== Given task 1 ==
Retype the entries from the line containing "630x400 pixels. How", including that line, through the last of the entries, and omit the pictures.

== Selected excerpt ==
(begin)
As an economist who writes on climate change policy, my usual stance is to stipulate the so-called “consensus” physical science (as codified for example in UN and US government reports), and show how the calls for massive carbon taxes and direct regulations still do not follow. For an example of this discrepancy that I often mention, William Nordhaus recently won the Nobel Prize for his work on climate change economics, and he calibrated his model to match what the UN’s IPCC said about various facts of physical science, such as the global temperature’s sensitivity to greenhouse gas emissions, etc. Even so, Nordhaus’ Nobel-winning work shows that governments doing nothing would be better for human welfare than trying to hit the UN’s latest goal of limiting warming to 1.5 degrees Celsius.
(end)
[Raw entries]
(begin)
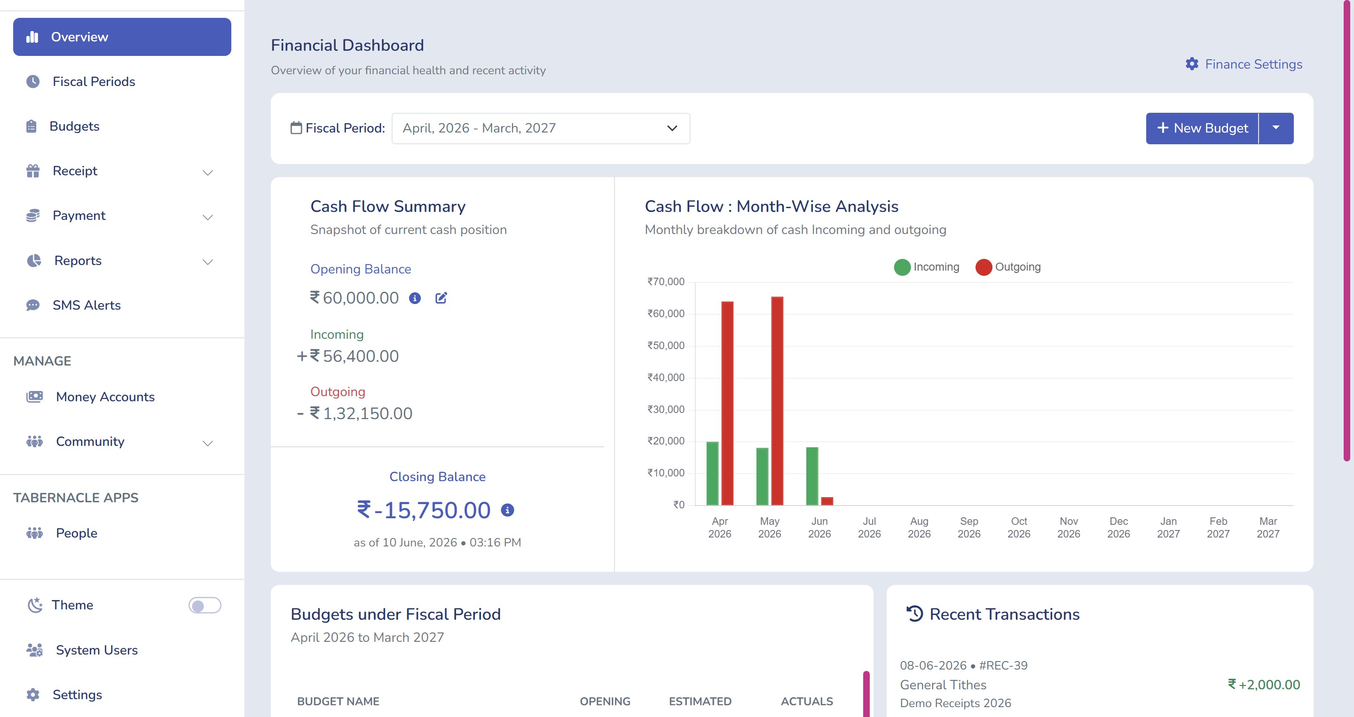This screenshot has height=717, width=1354.
Task: Open the New Budget split dropdown arrow
Action: pyautogui.click(x=1276, y=128)
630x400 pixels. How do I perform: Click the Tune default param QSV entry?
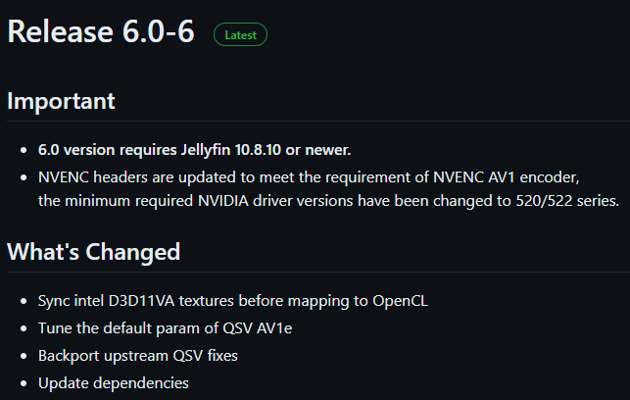click(x=165, y=327)
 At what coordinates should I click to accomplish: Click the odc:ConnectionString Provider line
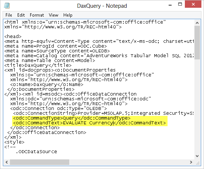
(end)
== Given task 2 ==
Continue the passage on climate change economics from the point where it stops.

== Exercise response 1 ==
630x400 pixels. How do I perform: Click the Tune default param QSV entry?
click(x=165, y=327)
 At what coordinates should I click to accomplish: Click the odc:ConnectionString Provider line

== Exercise response 2 ==
However, even though extreme government measures wouldn’t be justified even if we had complete faith in the standard computer models used to simulate the global climate, the fact is that we shouldn’t put too much faith into such models. You sometimes see establishment outlets slip up and let this truth out. For example, as I documented here at IER at the time, last summer the New York Times ran an op-ed from a physicist who said we needed faster computers to run the climate projections, because, with our current state of knowledge, climate change might turn out to be “a mere annoyance” (her actual term).
In this and two following posts, I will provide evidence from expert sources to demonstrate that the popular computer projections of future climate change are far less reliable than the public has been led to believe. Americans should better understand the limits of the current climate models before allowing political officials to impose massive taxes and regulations that we know will raise energy prices.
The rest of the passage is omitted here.